● TRY IT:
Restate word for word all of the lines below, with each image left out.

● RECORD EXCERPTS:
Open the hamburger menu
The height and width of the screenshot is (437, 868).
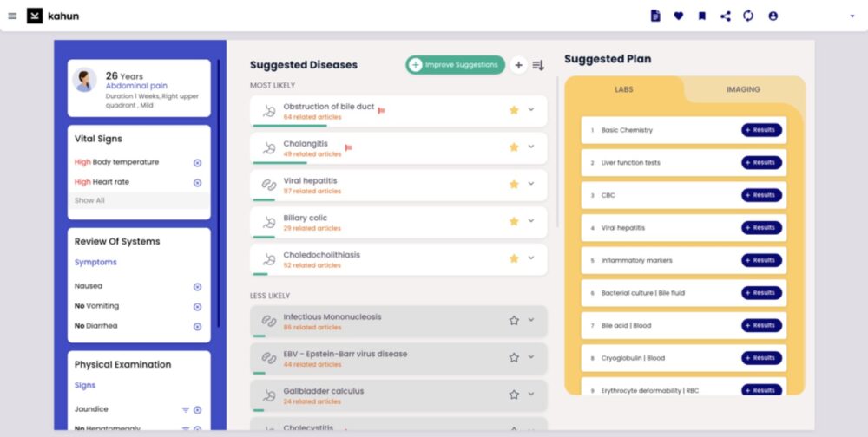tap(12, 16)
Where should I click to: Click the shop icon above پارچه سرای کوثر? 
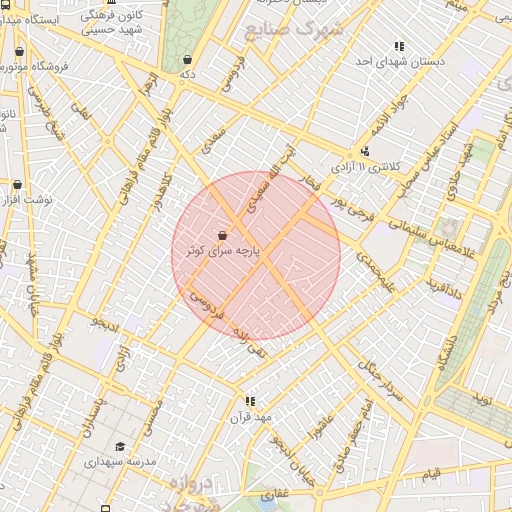[x=222, y=236]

● REPLY TO THE TASK:
Open the hamburger menu
The height and width of the screenshot is (437, 868).
tap(12, 16)
Where should I click to: Click the shop icon above پارچه سرای کوثر? 
[x=222, y=236]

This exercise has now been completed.